▶ **Problem requirements**
Each line of the material below with the word "Given" is to be reported.

▶ **Extracted information**
╔══

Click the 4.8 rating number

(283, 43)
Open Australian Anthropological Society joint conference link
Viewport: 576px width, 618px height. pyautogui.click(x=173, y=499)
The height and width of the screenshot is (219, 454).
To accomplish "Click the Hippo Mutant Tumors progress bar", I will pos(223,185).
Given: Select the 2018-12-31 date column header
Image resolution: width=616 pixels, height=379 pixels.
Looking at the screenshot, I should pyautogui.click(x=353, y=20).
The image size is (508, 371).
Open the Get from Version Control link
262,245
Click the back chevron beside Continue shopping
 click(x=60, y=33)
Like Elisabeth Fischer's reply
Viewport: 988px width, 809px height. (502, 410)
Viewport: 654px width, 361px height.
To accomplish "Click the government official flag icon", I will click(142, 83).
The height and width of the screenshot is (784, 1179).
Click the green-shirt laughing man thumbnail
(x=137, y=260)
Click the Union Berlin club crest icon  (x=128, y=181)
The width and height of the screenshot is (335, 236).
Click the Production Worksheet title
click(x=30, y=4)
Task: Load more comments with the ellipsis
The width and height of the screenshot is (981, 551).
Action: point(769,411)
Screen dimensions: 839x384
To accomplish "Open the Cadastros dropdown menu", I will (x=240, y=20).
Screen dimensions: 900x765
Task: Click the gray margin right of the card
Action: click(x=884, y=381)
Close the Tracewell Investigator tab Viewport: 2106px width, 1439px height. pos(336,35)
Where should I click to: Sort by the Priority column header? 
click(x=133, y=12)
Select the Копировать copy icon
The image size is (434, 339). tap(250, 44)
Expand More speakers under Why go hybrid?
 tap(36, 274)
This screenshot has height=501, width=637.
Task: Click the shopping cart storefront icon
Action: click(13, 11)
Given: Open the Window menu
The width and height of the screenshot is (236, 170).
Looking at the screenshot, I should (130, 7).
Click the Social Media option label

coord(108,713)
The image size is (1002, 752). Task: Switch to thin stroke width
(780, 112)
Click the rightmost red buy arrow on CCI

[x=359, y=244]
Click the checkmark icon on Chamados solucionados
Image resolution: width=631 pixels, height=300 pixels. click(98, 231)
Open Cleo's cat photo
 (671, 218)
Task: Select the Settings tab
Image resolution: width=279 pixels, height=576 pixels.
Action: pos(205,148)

╚══

▶ **The completed task**
Given: Select the 2018-12-31 date column header
Given: Open the Window menu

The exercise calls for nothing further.